В заключение еще раз повторяю, сударыня, что Вы можете положиться на добрых граждан, которые добились освобождения Вашего мужа и добьются восстановления его чести. Ни один не оставит поле битвы, ибо все знают, что, воюя за правосудие, воюют за страну. Брат невинного, достойный самых высоких похвал, снова подаст пример мужества и мудрости. И коли уж нам не удалось вернуть Вам любимого человека сразу и свободным, и избавленным от клеветнического обвинения, мы просим у Вас еще немного терпения, мы надеемся, что дети Ваши не намного успеют подрасти, прежде чем с имени, которое они носят, официально будет смыто позорное пятно.

В эти дни мысли мои с неизменным постоянством обращаются к Вашим дорогим детям, я представляю их себе рядом с отцом. Я знаю, как ревностно, с чуткостью поистине необыкновенной, Вы держали их в полнейшем неведении. Дети думали, что отец в отъезде; с течением времени, по мере того как ум их развивался, они становились все настойчивее, расспрашивали, требовали объяснить им, отчего так долго не возвращается отец. Что сказать им, когда мученик все еще томился в злодейской темнице, когда в невинности его была убеждена лишь небольшая горстка верующих? Представляю себе ваше отчаяние. Но вот в последние недели невинность его воссияла, как солнце, рассеяв все сомнения, и как бы мне хотелось, чтобы Вы взяли тогда детей за руку и привели их к реннской тюрьме, чтобы в их памяти навсегда запечатлелся образ отца, покидающего стены узилища во всем величии своего мужества. Вы сказали бы им, через какие страдания он прошел, сколь возвышен дух его, как самозабвенно должны любить его они, чтобы заставить его забыть людскую несправедливость. Их детские души закалились бы в этой купели мужественной добродетели.

Впрочем, и сейчас еще не поздно.

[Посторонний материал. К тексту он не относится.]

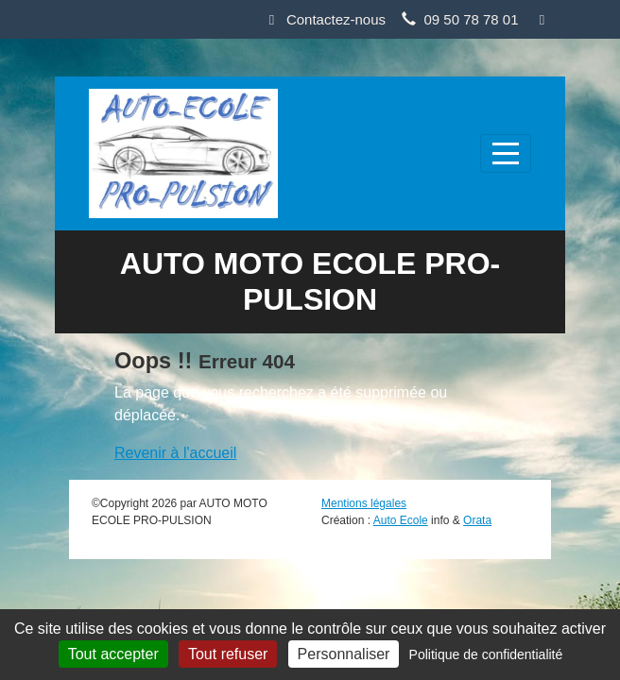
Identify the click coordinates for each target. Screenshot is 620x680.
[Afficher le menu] (505, 153)
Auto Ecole (400, 520)
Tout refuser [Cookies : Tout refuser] (227, 654)
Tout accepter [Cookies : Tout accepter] (113, 654)
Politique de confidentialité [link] (486, 654)
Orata (477, 520)
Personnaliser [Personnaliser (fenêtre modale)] (344, 654)
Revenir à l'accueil (175, 453)
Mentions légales (363, 503)
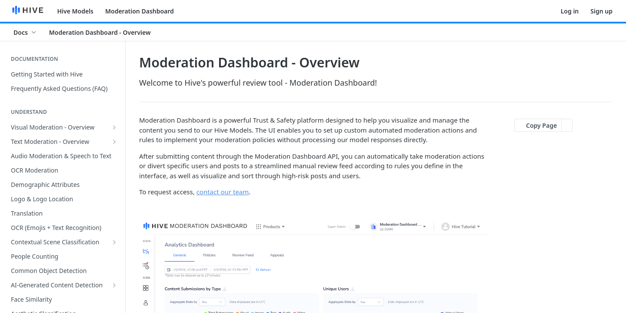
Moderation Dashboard (139, 11)
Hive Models (75, 11)
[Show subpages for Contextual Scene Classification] (114, 242)
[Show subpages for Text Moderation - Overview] (114, 141)
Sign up (601, 11)
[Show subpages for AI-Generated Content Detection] (114, 285)
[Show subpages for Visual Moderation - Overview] (114, 127)
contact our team (222, 191)
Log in (570, 11)
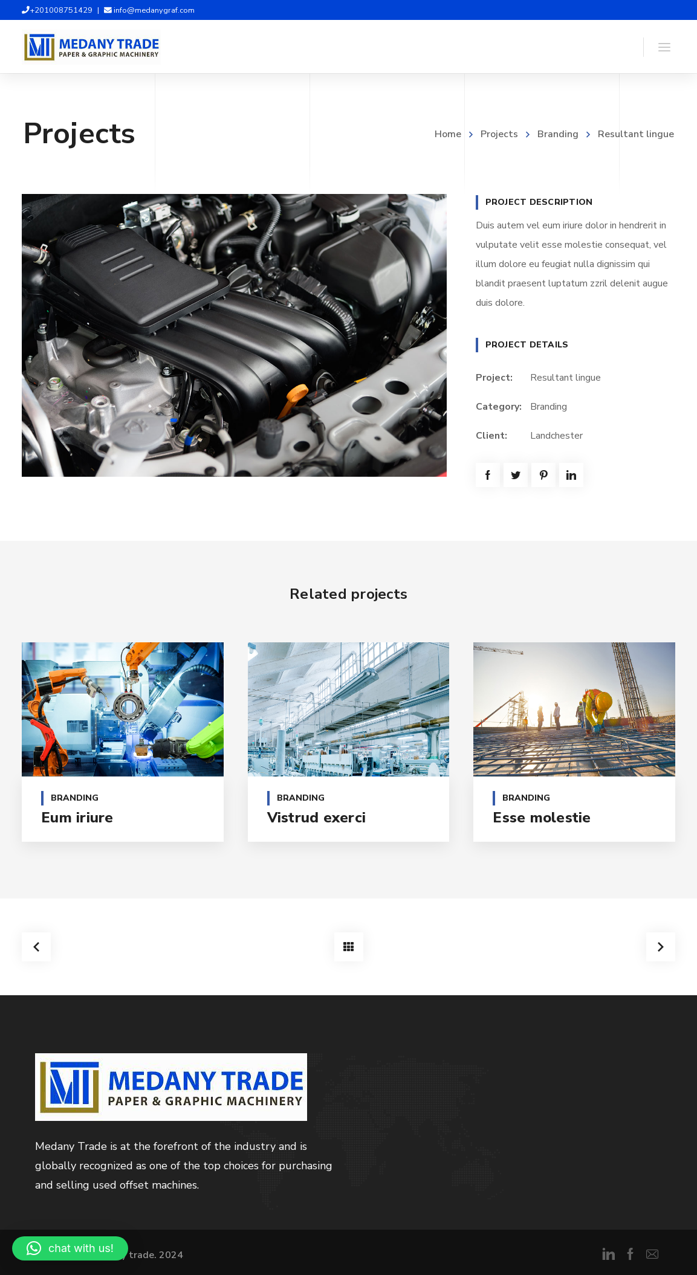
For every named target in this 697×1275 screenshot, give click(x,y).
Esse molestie (542, 817)
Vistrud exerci (316, 817)
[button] (70, 1248)
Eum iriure (77, 817)
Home (448, 134)
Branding (558, 134)
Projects (499, 134)
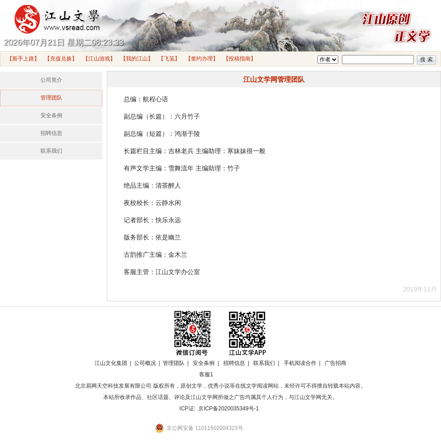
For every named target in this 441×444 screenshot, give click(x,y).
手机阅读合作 (300, 363)
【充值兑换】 (61, 58)
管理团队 (51, 98)
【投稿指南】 (239, 58)
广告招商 (335, 363)
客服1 (206, 374)
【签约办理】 (201, 58)
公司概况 (145, 363)
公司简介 (51, 80)
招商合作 (231, 374)
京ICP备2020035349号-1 (228, 408)
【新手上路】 (23, 58)
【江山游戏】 (99, 58)
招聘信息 (51, 133)
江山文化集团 (111, 363)
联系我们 (51, 151)
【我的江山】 (136, 58)
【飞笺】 (169, 58)
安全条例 (51, 115)
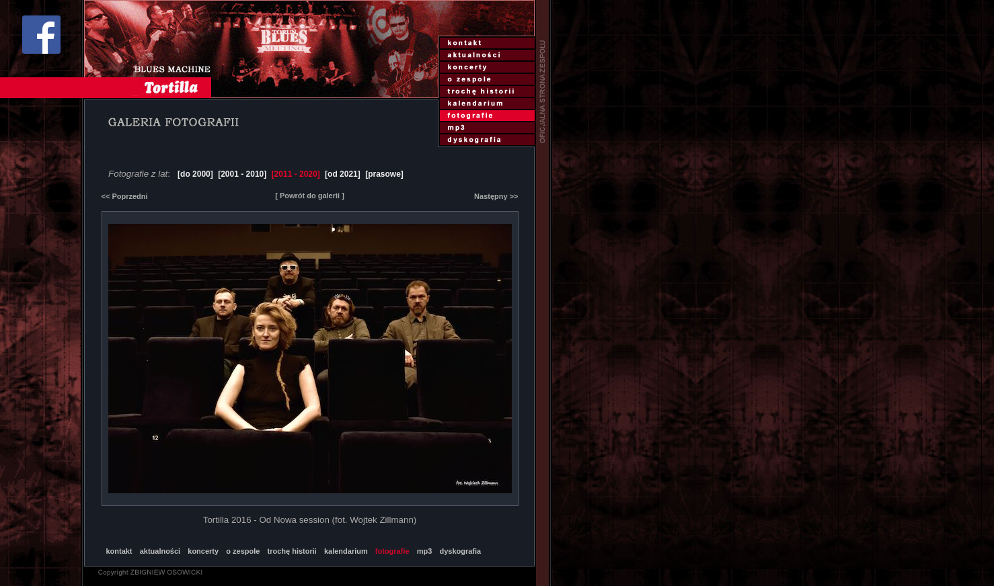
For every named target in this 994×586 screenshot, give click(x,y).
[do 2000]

Как-нибудь вечером, когда семья соберется на огонек, наслаждаясь тихим счастьем домашнего гнезда, отец усадит их себе на колени и поведает о своих страшных испытаниях. Им надо знать, чтобы чтили его, чтобы преклонялись перед ним, как он того заслуживает. Когда он кончит свою повесть, они поймут, что нет на свете героя более прославленного, нет мученика, чьи страдания более потрясли бы сердца людей. Они будут гордиться им, будут носить его имя с высоко поднятой головой, как имя бесстрашного витязя и стоика, чья чистота возвысилась до святости под ударами самой ужасной судьбы, когда-либо постигшей человека из-за жестокости и подлости людской. И когда-нибудь не сын и не дочь невинного, а дети палачей будут сгорать от стыда, всеми отверженные и презираемые.

Соблаговолите принять, сударыня, уверения в совершенном к Вам почтении.